Il existe quelques autres moyens pour les parents d’aider les enfants à apprendre à s’excuser, en plus d’aider l’enfant à reconnaître la façon dont il a blessé les autres et de l’aider à trouver de l’empathie pour la personne qu’il a offensée en se mettant à sa place. Il s’agit notamment de montrer l’exemple. Cela signifie que vous devez vous excuser auprès de votre conjoint ou partenaire et le faire d’une manière que votre enfant peut imiter, car vous êtes son premier exemple de comportement dans la vie.

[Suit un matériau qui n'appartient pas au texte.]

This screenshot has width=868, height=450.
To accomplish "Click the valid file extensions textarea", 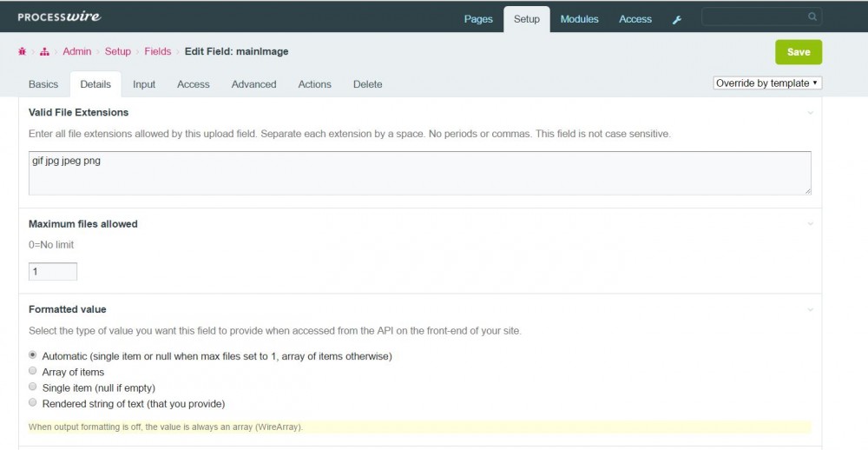I will [419, 173].
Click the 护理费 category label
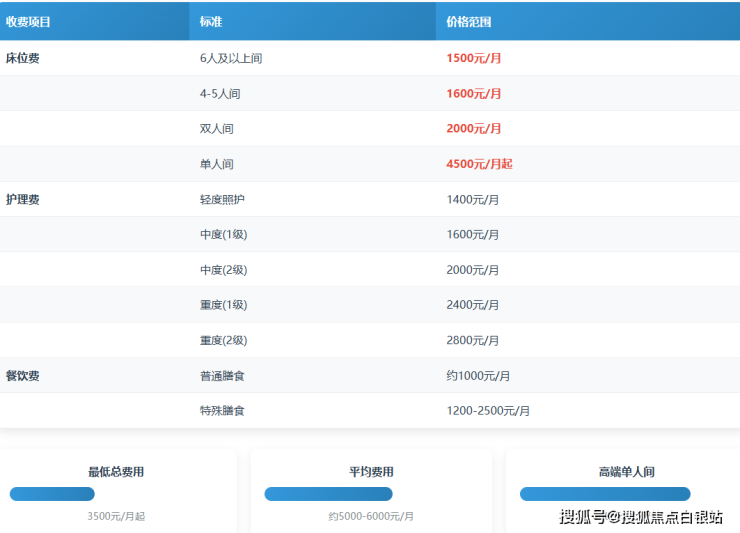740x533 pixels. click(x=23, y=199)
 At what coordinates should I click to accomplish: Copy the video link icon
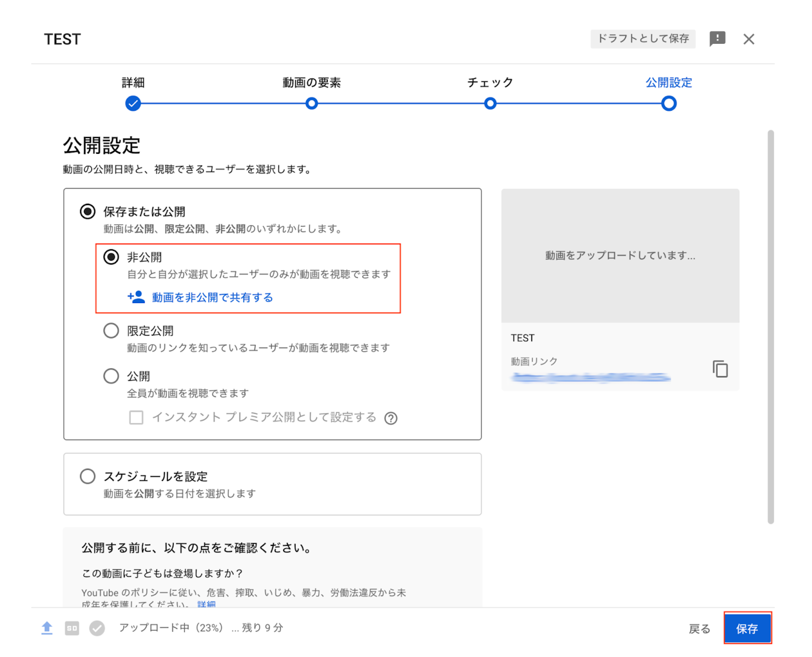[720, 369]
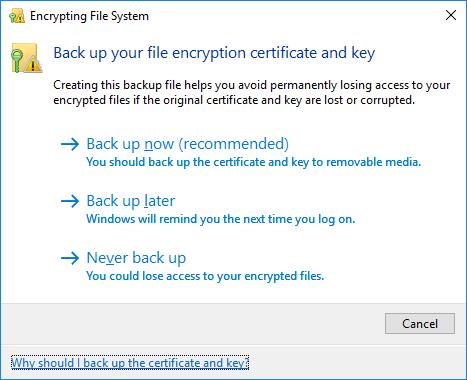Click the word 'recommended' in first option

[x=234, y=144]
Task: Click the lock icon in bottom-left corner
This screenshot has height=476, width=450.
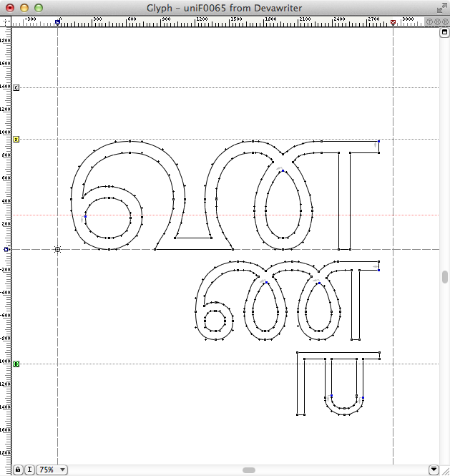Action: pyautogui.click(x=17, y=470)
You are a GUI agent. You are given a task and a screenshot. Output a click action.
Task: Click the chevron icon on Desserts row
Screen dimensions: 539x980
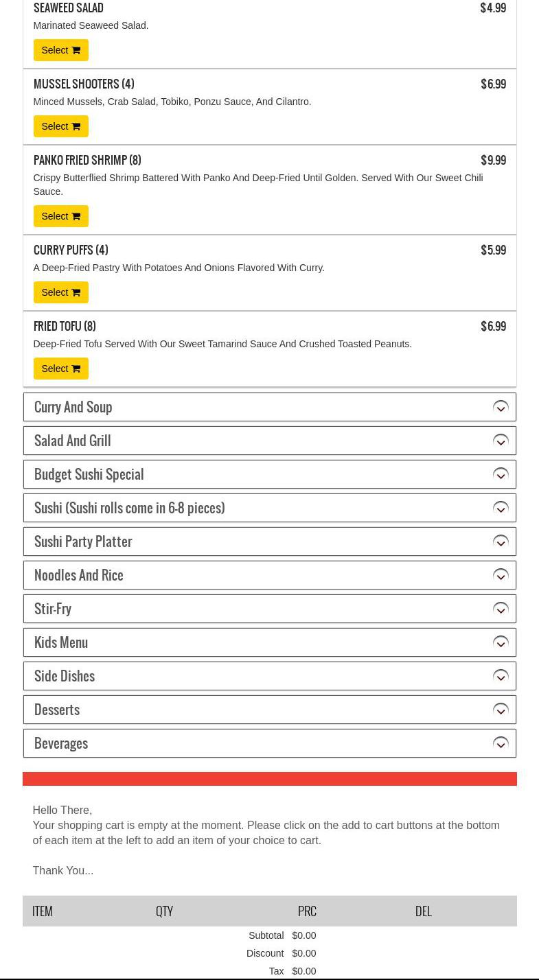[501, 710]
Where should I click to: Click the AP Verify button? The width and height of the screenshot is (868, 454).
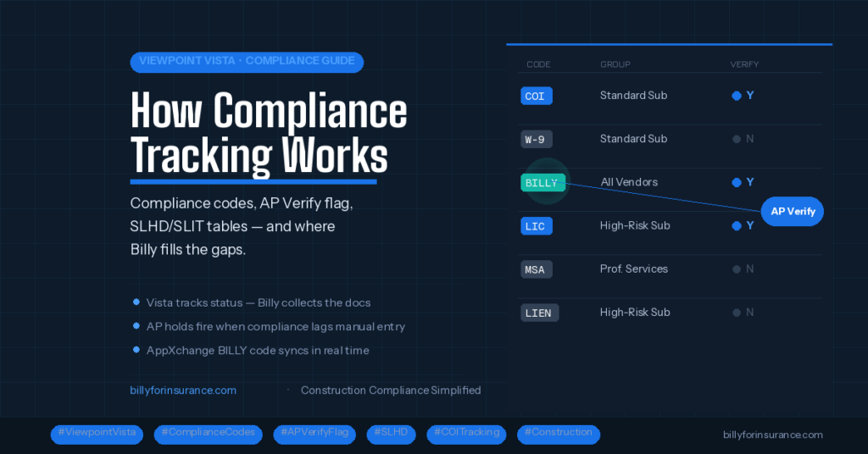pos(792,212)
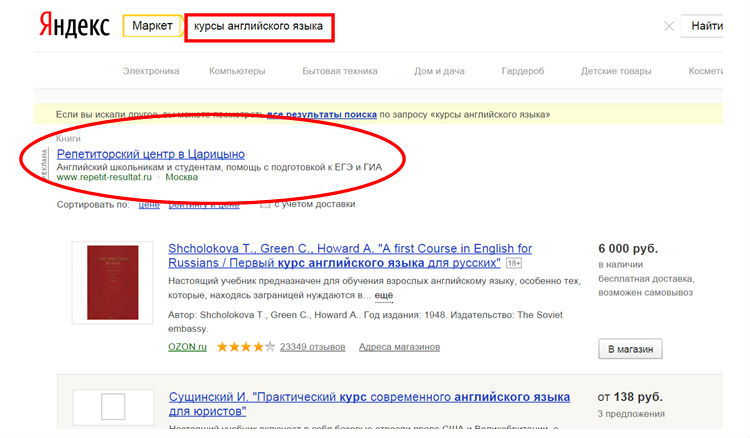Image resolution: width=750 pixels, height=438 pixels.
Task: Click the 18+ age badge
Action: [514, 263]
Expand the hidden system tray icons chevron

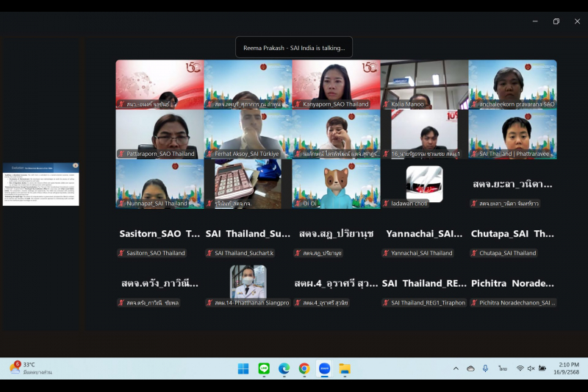[456, 368]
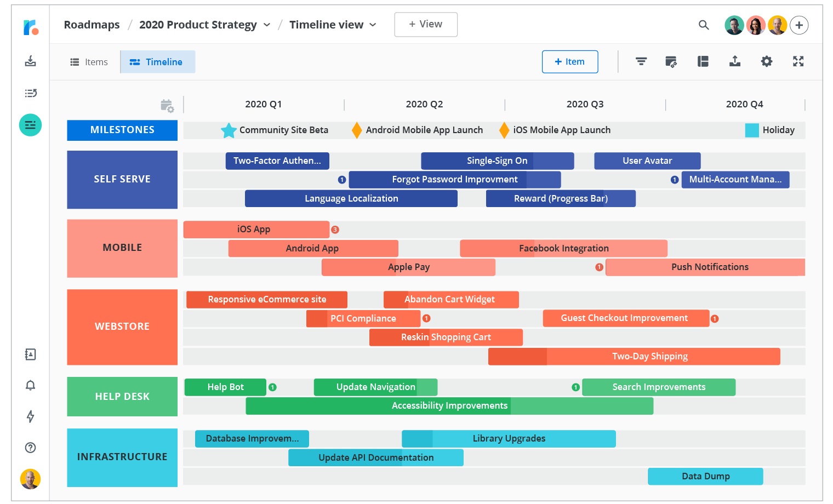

Un autre aspect du processus de présentation d’excuses que les parents doivent enseigner à leurs enfants est de faire amende honorable.

Il doit trouver un moyen de se faire pardonner par la personne qu’il a blessée. Par exemple, si votre enfant casse le jouet d’un autre enfant, au lieu de lui dire qu’il doit acheter un nouveau jouet pour remplacer celui qui est cassé, vous l’aidez à arriver lui-même à cette conclusion. Vous pouvez demander à votre enfant : « Que penses-tu que tu devrais faire puisque tu as cassé le jouet de ton ami et qu’il aimait vraiment ce jouet ? ». Apprenez à votre enfant à réfléchir à la manière de se racheter lorsqu’il blesse les autres, car cela est important dans le processus de pardon et d’excuses.